Jehovah is the Grand Creator indeed.
One of my sisters drove me round my magazine route yesterday morning. So kind of her. I had a pounding headache and was glad not to do it. We had a good talk with Tony, and met the son of another of my calls - a lady I rarely find at home as she works shifts.
Jehovah has made me part of a warm and loving family and I am so grateful - though, sadly, I am the very opposite of a people-person, but all any of us can do is our best.
Finished Claire Tomalin's Hardy bio. Even if you are not a Hardy fan, it is a good read. It is an insight into the past. And I was struck by how clearly Hardy and his mother perceive the hand of "the god of this system of things" - who, the Bible tells us is Satan the devil - even though Hardy was an atheist.
He saw that something very evil was behind war, the force that turns brother against brother, when he wrote that brave poem
The Pity of It during the throes of the first World War.
1 John 5:19 tells us, simply and clearly: "We know that we originate with God, but the whole world is lying in the power of the wicked one."
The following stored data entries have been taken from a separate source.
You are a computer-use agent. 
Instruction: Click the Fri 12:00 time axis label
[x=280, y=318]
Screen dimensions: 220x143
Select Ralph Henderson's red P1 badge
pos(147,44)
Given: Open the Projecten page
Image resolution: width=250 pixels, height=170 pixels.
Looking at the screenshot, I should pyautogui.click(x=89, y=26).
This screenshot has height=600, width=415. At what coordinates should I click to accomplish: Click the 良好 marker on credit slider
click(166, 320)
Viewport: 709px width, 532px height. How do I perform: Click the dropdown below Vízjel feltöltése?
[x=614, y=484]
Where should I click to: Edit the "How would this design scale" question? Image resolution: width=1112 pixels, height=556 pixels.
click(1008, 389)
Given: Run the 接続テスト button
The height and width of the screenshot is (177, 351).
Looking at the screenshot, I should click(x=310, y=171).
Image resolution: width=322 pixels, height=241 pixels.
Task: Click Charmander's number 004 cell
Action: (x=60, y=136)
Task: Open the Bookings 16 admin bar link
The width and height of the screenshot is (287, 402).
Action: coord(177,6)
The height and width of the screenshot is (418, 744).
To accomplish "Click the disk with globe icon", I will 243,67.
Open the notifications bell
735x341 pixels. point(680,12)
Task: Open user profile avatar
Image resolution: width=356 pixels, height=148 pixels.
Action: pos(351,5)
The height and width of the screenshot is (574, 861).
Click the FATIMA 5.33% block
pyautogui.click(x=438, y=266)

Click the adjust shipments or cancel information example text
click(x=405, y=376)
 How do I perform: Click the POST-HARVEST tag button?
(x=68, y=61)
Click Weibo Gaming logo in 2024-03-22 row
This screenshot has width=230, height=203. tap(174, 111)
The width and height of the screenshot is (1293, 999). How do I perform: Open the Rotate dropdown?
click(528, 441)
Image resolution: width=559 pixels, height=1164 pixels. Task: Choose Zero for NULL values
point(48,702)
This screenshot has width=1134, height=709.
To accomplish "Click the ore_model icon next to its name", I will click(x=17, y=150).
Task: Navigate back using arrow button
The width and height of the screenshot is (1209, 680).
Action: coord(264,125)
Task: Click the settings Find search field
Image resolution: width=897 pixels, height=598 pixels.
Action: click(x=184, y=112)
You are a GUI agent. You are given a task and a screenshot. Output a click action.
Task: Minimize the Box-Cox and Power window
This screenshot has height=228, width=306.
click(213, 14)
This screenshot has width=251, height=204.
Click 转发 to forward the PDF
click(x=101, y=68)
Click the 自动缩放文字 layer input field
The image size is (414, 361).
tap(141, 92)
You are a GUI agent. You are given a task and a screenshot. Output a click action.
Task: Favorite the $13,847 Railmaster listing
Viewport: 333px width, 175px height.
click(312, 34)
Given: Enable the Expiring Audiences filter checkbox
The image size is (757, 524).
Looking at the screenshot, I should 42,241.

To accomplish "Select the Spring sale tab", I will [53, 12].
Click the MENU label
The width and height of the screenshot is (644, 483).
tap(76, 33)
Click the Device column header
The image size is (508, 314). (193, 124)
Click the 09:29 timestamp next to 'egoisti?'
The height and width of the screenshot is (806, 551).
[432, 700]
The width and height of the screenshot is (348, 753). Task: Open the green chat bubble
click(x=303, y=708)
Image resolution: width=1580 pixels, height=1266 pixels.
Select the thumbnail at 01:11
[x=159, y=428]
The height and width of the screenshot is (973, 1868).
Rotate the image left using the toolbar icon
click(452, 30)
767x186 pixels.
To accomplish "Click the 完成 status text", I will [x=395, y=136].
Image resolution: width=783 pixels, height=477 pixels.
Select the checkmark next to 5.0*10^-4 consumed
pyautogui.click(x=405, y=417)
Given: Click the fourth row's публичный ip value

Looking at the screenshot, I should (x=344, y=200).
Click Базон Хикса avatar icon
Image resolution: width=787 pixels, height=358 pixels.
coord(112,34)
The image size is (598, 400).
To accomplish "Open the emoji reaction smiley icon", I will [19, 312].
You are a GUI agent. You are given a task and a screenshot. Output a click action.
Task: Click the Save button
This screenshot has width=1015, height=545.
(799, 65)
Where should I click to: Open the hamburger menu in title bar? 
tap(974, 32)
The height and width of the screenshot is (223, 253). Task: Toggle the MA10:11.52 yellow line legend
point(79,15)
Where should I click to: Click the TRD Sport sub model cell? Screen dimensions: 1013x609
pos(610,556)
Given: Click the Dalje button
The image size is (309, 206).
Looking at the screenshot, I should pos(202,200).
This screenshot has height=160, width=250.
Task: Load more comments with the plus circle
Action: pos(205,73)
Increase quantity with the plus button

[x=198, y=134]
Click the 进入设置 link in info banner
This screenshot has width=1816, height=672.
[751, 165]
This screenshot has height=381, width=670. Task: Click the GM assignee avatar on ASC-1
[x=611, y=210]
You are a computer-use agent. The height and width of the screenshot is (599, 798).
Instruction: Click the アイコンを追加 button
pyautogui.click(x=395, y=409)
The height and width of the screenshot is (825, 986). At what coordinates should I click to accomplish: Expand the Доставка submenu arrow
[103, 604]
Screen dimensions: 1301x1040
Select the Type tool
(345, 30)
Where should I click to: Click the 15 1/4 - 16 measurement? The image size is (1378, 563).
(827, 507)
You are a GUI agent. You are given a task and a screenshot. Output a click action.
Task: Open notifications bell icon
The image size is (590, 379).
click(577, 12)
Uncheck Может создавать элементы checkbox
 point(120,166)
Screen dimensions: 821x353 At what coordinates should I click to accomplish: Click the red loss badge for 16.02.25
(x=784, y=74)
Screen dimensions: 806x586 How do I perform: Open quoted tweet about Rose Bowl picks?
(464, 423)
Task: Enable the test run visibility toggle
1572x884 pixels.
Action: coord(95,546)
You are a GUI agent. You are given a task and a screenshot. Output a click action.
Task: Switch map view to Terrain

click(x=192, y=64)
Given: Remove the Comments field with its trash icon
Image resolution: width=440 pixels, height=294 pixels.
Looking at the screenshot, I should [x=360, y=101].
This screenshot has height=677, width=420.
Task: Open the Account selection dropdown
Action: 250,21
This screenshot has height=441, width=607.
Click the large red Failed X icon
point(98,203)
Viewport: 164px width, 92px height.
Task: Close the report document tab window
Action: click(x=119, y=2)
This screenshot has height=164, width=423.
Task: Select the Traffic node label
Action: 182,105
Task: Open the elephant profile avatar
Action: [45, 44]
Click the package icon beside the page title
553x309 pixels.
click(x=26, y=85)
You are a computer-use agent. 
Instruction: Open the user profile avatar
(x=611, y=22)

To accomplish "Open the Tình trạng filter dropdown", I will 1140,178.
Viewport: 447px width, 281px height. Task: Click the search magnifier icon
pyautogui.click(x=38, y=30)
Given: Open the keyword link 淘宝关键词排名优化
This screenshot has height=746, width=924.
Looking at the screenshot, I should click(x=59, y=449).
Claire Tomalin writes: "Whatever Jemima (Hardys mother) expected of life, she did not nurse unrealistic hopes and dreams. She had worked out an idea - or possibly got it from her angry, unfortunate father - which she handed on to her son: 'Mother's notion, and also mine: That a figure stands in one van with an arm uplifted, to knock us back from any pleasant prospect we indulge in as probable.'"
Though Hardy rose to great heights from very humble beginnings, nothing ever caused him to lose this world view.
Yet he saw the beauty and the glory of the creation. And one of his last poems - maybe his last poem - shows a love for the perfect advice in God's word, as it is based on the Inspired definition of love in 1 Corinthians 13. "Love is patient and kind. Love is not jealous. It does not brag, does not get puffed up, does not behave indecently, does not look for its own interests, does not become provoked. It does not keep account of the injury. It does not rejoice over unrighteousness, but rejoices with the truth. It bears all things, believes all things, hopes all things, endures all things. Love never fails."
Surview by Thomas Hardy
"Cogitavi vias meas"
A cry from the green-grained sticks of the fire
Made me gaze where it seemed to be:
'Twas my own voice talking therefrom to me
On how I had walked when my sun was higher -
My heart in its arrogancy.
"You held not to whatsoever was true,"
Said my own voice talking to me:
"Whatsoever was just you were slack to see;
Kept not things lovely and pure in view,"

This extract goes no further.